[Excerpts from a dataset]
=-=-=-=-=

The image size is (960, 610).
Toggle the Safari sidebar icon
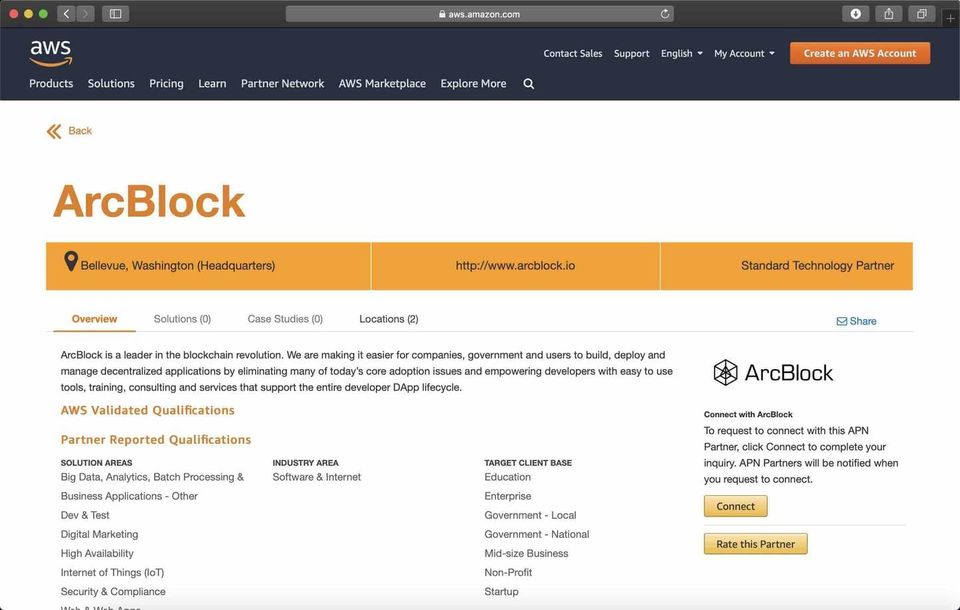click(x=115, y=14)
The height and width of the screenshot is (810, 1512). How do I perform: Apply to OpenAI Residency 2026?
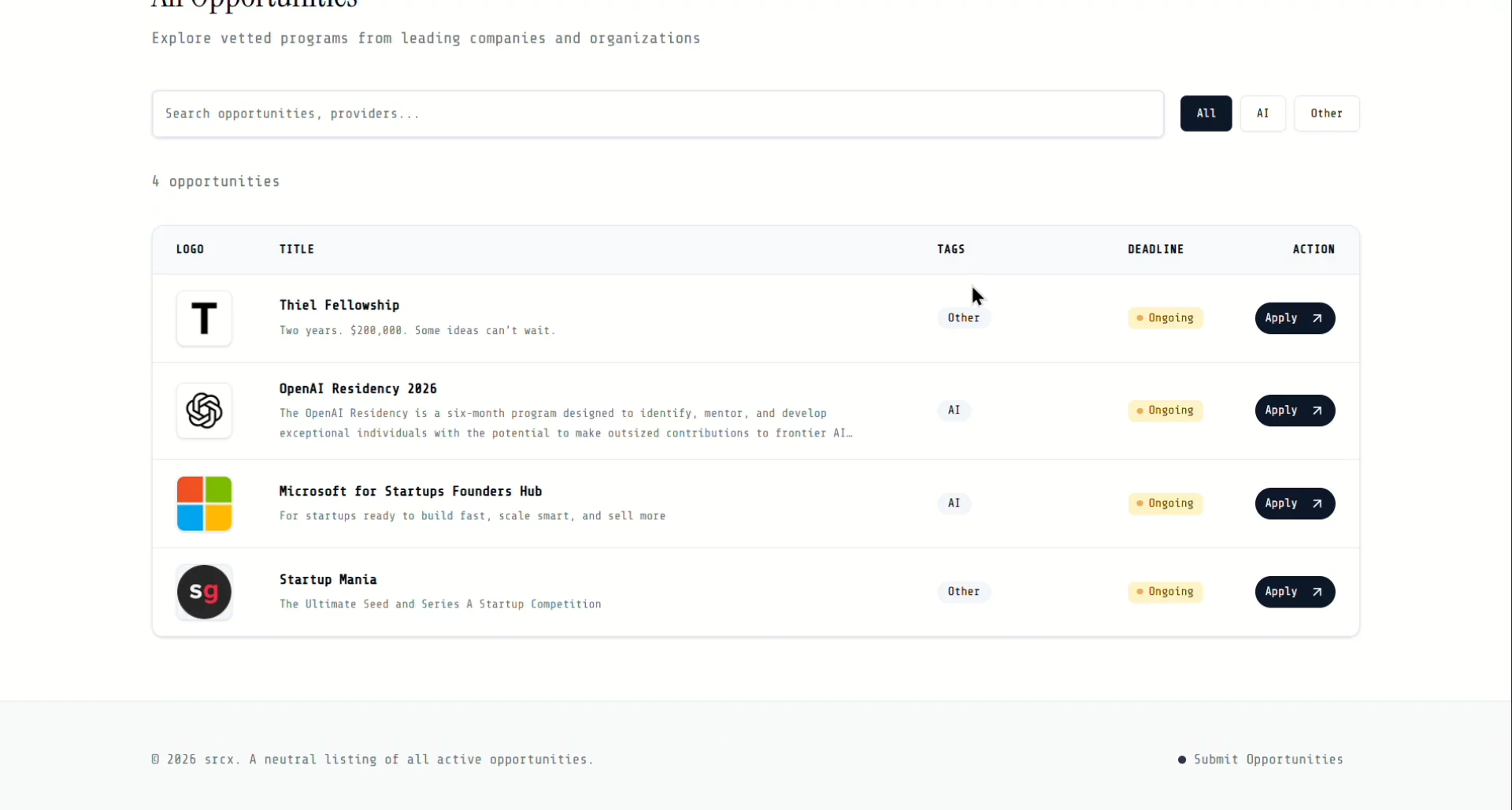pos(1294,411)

=-=-=-=-=

Please print each entry exactly as given and keep pictures out of it.

The image size is (960, 610).
Toggle the Safari sidebar icon
click(x=115, y=14)
The height and width of the screenshot is (810, 1512). How do I perform: Apply to OpenAI Residency 2026?
pos(1294,411)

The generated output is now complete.